En l'état du débouté de la demande de réintégration et en restant dans les limites de sa demande chiffrée, il sera alloué à Monsieur [U] la somme de 11000 euros au titre de l'indemnisation de son préjudice.
Les intérêts au taux légal sur ces sommes pourront être capitalisés, conformément à la demande qui en est faite, selon les dispositions de l'article 1154 du Code Civil.
Le jugement déféré sera confirmé en ce que la SARL RENOVE AZUR a été débouté de sa demande de dommages et intérêts pour procédure abusive puisque que l'action en justice de Monsieur [U] était justifiée et qu'il a été fait droit, au moins partiellement, à ses demandes.
Il n'y a pas lieu de faire application de l'article 700 du Code de Procédure Civile au profit de quiconque.
Les dépens de l'instance seront supportés par la société RENOVE AZUR.
PAR CES MOTIFS
La Cour statuant publiquement par arrêt contradictoire en matière prud'homale
Confirme le jugement déféré en ce que le contrat à durée déterminée a été requalifié en contrat de travail à durée indéterminée et en ce que la SARL RENOVE AZUR a été déboutée de sa demande de dommages et intérêts pour procédure abusive.
Infirme le jugement déféré sur le quantum de l'indemnité de requalification allouée.
Statuant à nouveau,
Condamne la SARL RENOVE AZUR à payer à Monsieur [U] la somme de 1.644,60 €.
Infirme le jugement déféré en ce que Monsieur [U] a été débouté de sa demande au titre du défaut de visite médicale préalable à l'embauche.

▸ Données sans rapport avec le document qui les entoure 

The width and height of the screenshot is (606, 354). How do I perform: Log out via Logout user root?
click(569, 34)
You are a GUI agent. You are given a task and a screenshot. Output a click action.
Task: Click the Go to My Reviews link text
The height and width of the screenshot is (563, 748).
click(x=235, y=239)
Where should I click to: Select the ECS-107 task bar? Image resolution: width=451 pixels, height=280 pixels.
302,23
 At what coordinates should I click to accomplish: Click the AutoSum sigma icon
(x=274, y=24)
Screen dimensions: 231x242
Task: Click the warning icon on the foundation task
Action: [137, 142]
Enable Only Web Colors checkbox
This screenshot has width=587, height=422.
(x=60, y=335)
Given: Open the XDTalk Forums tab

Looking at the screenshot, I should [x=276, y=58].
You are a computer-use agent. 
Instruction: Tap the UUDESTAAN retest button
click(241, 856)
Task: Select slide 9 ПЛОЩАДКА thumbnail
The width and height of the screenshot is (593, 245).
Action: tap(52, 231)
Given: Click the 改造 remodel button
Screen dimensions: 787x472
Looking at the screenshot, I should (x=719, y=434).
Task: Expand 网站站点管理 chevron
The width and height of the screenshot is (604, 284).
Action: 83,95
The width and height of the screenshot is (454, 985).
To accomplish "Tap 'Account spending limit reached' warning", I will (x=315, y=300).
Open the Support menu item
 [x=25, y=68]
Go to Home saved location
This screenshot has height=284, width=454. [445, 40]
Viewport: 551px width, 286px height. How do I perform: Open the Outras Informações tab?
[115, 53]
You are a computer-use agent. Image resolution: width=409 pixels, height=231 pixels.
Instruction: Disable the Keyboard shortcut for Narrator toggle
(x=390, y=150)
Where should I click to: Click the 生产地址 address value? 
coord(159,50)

et statuant à nouveau sur ce point,
Condamne la SARL RENOVE AZUR à payer à Monsieur [U] la somme de 250 euros en réparation du préjudice subi.
Infirme le jugement déféré en ce qu'il a condamné la société RENOVE AZUR à verser des sommes à Monsieur [U] en indemnisation du licenciement sans cause réelle et sérieuse.
Statuant de nouveau sur ce point,
Dit que la rupture du contrat de travail intervenue le 31 Juillet 2007 est nulle.
Condamne la SARL RENOVE AZUR à payer à Monsieur [U] la somme de 11000 euros au titre de l'indemnisation de la rupture illicite du contrat de travail.
Dit que les intérêts au taux légal pourront être capitalisés en application de l'article 1154 du code civil.
Et ajoutant au jugement déféré,
Déboute Monsieur [U] de sa demande de réintégration.
Dit n'y avoir lieu à application de l'article 700 au profit de quiconque.
Condamne la SARL RENOVE AZUR aux dépens de l'instance.